La société AER sera condamnée à leur payer cette somme à titre de dommages-intérêts.

Sur la demande reconventionnelle de la société AER

Eu égard au sens de la présente décision, la société AER sera déboutée de sa demande de dommages-intérêts pour procédure abusive.

Sur les dépens et l’article 700 du code de procédure civile

Les dépens seront à la charge de la société AER.

L’équité commande de la condamner à payer à M. Y et la société BTDCF une indemnité de 5.000 € au titre de l’article 700 du code de procédure civile.

PAR CES MOTIFS

Statuant en audience publique et par arrêt contradictoire,

Infirme le jugement entrepris sauf en ce qu’il a débouté la société AER Holding de sa demande de dommages-intérêts.

Statuant à nouveau,

Dit que la rupture par la société AER Holding des négociations avec M. C Y et la société Bureau Technique de Défense Contre le Feu (BTDCF) n’est ni abusive ni brutale.

Dit qu’en revanche, la société AER Holding a manqué à son obligation de négocier de bonne foi en n’informant pas M. Y et la société Bureau Technique de Défense Contre le Feu (BTDCF) du refus de la Société Générale du 28 août 2008 et des difficultés rencontrées, les entretenant dans l’illusion de ce qu’elle avait obtenu le financement nécessaire à l’acquisition des titres.

Condamne la société AER Holding à payer à M. C Y et la société Bureau Technique de Défense Contre le Feu (BTDCF) la somme de 14.000 € à titre de dommages-intérêts.

Déboute M. C Y et la société Bureau Technique de Défense Contre le Feu (BTDCF) du surplus de leurs demandes.

Condamne la société AER Holding aux dépens qui pourront être recouvrés conformément aux dispositions de l’article 699 du code de procédure civile.

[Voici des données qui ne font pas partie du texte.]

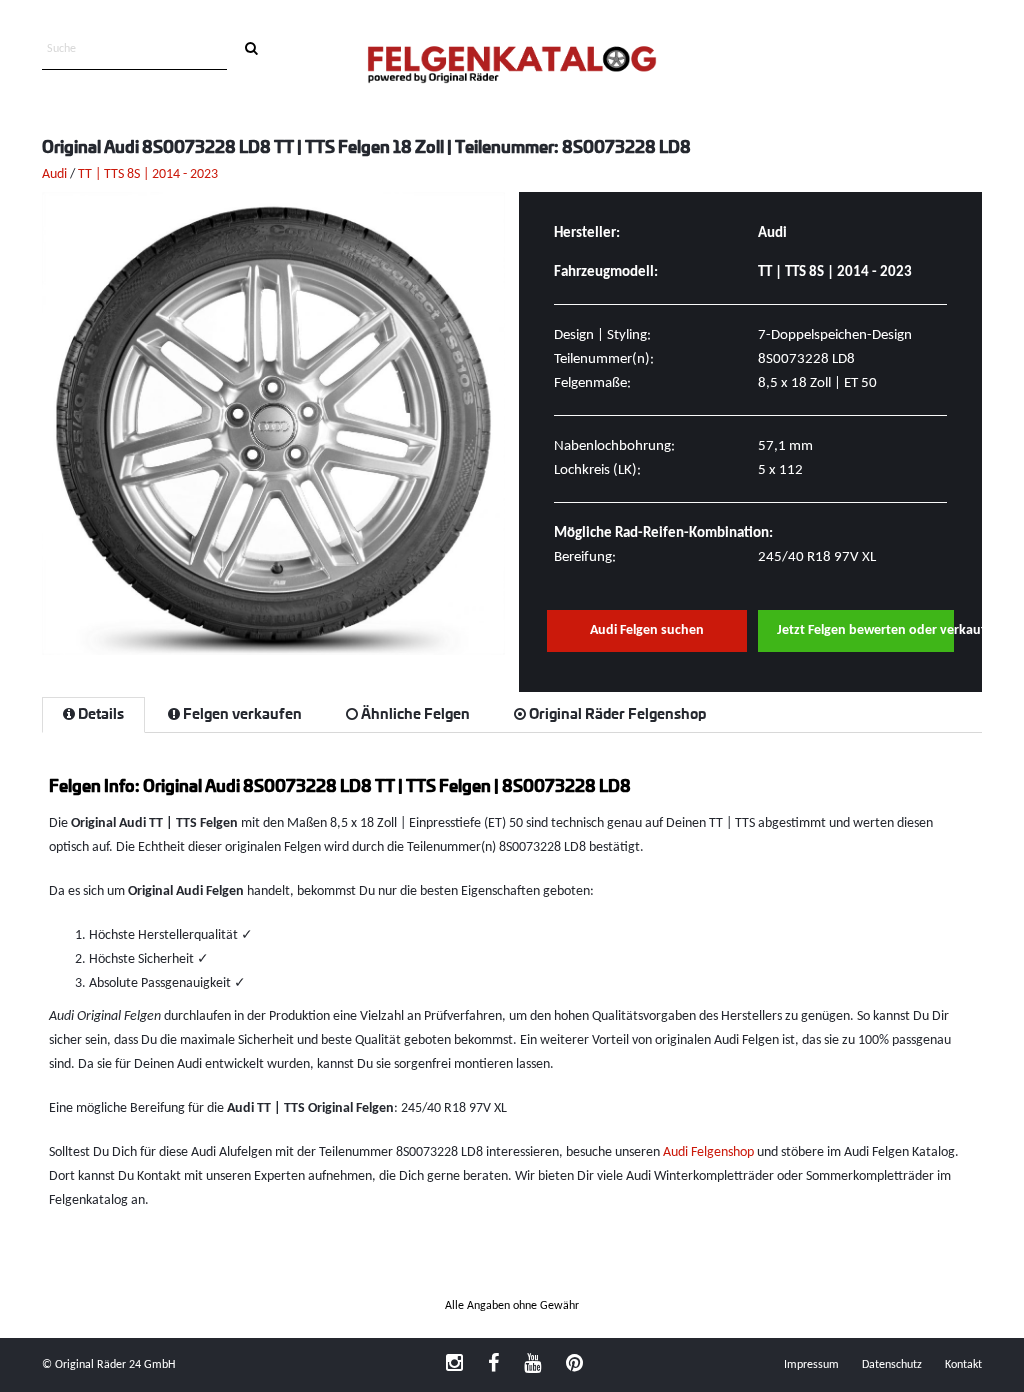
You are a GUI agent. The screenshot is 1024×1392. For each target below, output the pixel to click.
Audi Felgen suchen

La condamne à payer à M. C Y et la société Bureau Technique de Défense Contre le Feu (BTDCF) une indemnité de 5.000 € au titre de l’article 700 du code de procédure civile.

La Déboute de sa demande au même titre.

— prononcé publiquement par mise à disposition de l’arrêt au greffe de la cour, les parties en ayant été préalablement avisées dans les conditions prévues au deuxième alinéa de l’article 450 du code de procédure civile.

— signé par Mme Dominique ROSENTHAL, Présidente et par Monsieur GAVACHE, greffier, auquel la minute de la décision a été remise par le magistrat signataire.